Hay que salir al encuentro de ellos, sin códigos, porque ahí los encontraremos; y según estos, el Estado hará las identificaciones y delimitaciones para promover y proteger, asegurando los canales de comunicación; su función es fática o relacional, tiende los puentes, no el contenido; lo mismo con los privados y las corporaciones. De lo contrario, el mensaje ya no será el mismo; es más, se lo captura, estereotipa y coopta.

Por más que el patrimonio ancle su origen en el patriciado, el horizonte del Mes de los Patrimonios apunta, quiérase o no, a que la plebe también se transforme en una élite, en una aristocracia formada en sus propios códigos; a que el pueblo o los pueblos, en concreto, se eduquen a sí mismos en su propia riqueza, a que cultiven y eleven su inteligencia de pueblo, sin cuadrarse detrás de las ideologías, sino que afirmados en sus propios saberes; no empoderarse, más bien, construir su propio poder.

Cuando un pueblo está consigo mismo, se forma y educa a sí mismo, apunta el historiador Gabriel Salazar. Pero Chile es un país sin carnaval, el ritual donde el pueblo se celebra a sí mismo para recordar quién es.

Y como en todas las familias, las herencias son despedazadas por los buitres en el desierto.
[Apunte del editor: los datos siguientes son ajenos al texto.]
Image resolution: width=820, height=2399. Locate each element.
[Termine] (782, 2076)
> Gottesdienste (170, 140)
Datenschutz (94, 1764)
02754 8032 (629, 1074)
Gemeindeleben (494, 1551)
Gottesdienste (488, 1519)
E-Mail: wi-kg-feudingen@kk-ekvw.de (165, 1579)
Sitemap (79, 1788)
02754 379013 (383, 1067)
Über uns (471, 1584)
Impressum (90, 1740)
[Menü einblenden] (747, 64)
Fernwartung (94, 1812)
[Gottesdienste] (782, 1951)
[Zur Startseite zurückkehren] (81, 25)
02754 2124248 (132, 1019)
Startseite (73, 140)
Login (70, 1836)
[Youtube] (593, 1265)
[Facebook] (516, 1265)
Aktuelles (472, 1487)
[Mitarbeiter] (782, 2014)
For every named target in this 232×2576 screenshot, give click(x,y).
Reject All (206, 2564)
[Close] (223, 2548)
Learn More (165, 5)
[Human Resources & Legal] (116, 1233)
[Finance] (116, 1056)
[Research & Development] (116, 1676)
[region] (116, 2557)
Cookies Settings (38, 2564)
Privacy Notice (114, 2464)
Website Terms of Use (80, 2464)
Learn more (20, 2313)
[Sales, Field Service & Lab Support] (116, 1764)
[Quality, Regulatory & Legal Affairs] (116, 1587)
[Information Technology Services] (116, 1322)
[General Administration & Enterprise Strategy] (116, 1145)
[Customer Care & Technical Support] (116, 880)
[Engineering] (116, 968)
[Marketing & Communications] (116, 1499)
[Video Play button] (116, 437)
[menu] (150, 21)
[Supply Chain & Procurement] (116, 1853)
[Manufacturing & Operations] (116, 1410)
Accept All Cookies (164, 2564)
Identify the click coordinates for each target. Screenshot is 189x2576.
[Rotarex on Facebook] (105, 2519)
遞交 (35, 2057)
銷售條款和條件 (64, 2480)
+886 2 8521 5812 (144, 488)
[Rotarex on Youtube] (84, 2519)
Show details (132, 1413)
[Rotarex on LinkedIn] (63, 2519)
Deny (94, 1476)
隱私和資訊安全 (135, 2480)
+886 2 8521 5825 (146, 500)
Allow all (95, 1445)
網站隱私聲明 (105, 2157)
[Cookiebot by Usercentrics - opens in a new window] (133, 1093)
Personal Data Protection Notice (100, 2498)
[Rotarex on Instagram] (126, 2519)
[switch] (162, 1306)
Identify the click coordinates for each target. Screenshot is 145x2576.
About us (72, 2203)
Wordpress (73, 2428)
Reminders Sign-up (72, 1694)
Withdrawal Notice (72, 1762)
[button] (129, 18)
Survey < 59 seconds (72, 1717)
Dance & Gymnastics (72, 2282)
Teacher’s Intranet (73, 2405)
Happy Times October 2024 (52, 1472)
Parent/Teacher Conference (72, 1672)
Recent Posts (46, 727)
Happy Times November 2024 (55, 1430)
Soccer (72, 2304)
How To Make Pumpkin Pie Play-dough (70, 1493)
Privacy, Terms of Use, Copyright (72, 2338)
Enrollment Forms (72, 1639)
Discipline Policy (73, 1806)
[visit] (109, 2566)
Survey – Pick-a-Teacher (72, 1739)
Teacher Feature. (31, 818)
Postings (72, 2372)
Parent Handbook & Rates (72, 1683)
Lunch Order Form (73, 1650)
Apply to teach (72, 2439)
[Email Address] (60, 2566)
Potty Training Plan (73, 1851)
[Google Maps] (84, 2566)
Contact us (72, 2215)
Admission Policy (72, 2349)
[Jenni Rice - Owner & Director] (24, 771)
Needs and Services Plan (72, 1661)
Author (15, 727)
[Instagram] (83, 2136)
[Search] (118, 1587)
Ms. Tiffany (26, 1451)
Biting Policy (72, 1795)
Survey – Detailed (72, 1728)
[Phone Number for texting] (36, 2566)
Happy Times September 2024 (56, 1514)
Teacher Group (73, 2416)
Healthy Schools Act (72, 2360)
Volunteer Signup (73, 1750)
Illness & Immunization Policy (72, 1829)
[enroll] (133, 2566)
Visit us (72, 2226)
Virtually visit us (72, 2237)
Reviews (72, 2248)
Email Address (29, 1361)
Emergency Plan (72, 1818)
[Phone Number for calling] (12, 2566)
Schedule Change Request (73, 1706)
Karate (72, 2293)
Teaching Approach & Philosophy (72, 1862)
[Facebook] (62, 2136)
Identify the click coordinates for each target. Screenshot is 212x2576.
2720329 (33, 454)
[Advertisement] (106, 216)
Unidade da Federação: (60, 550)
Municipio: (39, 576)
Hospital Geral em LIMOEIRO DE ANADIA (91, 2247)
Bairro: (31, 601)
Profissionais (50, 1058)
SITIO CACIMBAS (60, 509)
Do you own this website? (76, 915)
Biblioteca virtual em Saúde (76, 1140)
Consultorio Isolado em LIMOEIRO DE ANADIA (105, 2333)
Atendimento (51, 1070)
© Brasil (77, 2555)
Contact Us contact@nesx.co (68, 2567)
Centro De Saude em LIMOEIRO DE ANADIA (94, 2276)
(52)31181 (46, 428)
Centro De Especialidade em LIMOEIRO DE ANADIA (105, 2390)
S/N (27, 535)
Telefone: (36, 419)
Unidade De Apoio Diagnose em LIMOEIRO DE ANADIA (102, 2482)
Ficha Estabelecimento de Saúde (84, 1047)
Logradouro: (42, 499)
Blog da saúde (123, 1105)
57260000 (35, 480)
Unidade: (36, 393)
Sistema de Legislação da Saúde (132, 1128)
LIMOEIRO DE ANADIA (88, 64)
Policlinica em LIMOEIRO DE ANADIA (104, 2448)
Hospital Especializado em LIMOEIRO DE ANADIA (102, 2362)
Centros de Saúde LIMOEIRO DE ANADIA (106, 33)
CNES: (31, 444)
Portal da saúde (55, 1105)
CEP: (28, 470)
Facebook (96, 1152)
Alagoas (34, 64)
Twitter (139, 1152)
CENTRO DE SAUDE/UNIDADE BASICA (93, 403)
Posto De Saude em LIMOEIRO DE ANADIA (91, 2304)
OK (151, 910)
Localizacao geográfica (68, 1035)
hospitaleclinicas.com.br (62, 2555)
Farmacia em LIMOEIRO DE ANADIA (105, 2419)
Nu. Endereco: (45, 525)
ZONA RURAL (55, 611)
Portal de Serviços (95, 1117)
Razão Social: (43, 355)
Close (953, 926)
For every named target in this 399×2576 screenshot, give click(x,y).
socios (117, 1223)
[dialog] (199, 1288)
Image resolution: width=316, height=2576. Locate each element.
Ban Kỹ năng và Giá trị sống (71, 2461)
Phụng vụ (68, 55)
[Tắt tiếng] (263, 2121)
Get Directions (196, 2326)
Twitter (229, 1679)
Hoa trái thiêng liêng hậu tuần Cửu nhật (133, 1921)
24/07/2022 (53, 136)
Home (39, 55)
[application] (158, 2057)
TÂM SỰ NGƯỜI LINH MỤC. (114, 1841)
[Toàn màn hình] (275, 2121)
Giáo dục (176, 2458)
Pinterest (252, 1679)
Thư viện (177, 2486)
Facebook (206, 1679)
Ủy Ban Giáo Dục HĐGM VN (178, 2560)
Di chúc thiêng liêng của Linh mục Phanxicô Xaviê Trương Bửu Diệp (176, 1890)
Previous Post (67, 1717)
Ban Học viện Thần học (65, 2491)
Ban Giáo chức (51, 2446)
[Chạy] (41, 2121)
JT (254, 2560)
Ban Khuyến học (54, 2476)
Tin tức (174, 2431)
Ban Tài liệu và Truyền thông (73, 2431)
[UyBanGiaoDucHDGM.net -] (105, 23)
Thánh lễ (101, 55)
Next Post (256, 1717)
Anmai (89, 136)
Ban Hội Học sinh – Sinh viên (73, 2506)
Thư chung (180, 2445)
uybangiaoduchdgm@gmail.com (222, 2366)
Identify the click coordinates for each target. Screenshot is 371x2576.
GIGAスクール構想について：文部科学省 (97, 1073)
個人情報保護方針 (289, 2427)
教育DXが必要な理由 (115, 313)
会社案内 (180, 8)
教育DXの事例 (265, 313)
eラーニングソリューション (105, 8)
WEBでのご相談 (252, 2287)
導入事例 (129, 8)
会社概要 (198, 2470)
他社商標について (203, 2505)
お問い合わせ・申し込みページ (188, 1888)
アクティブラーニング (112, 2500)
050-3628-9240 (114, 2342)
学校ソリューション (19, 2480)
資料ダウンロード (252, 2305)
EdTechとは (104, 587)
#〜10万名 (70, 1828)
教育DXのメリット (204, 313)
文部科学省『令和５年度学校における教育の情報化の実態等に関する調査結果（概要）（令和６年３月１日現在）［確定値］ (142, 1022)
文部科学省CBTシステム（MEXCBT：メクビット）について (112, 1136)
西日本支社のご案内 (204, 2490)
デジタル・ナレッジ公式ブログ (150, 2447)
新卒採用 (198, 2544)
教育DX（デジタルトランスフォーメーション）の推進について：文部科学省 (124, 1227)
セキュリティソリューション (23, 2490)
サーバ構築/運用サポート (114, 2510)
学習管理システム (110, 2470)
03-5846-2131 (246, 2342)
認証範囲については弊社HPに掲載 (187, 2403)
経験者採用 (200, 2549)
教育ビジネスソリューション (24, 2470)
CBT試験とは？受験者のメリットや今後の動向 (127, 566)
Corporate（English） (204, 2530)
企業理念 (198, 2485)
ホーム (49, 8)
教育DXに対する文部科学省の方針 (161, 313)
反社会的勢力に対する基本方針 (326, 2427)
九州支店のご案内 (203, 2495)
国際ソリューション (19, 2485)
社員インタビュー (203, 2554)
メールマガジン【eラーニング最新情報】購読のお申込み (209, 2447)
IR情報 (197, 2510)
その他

Quien impone los códigos y manipula los canales, controla el mensaje. Las redes (anti)sociales son un ejemplo palpable de esto. Quien se erige en pater familias de los patrimonios se hace de la patria potestas sobre estos, y se adueña de los símbolos y valores cohesionantes.

En este juego, el Estado, como abstracción que es, tiende a poner el compás de espera con algo de esquizofrenia, porque no suele conversar consigo mismo. Los privados y las corporaciones gestionan fondos y recursos, y sus movimientos no siempre están a la luz, como tampoco sus motivaciones, intereses y objetivos, que podrán ser muy altruistas, pero su lealtad es asistencial, no vinculante; y a veces pueden llegar a manejar tanto poder e influencia que a cualquiera le daría miedo meterse con ellos si supiera quiénes son.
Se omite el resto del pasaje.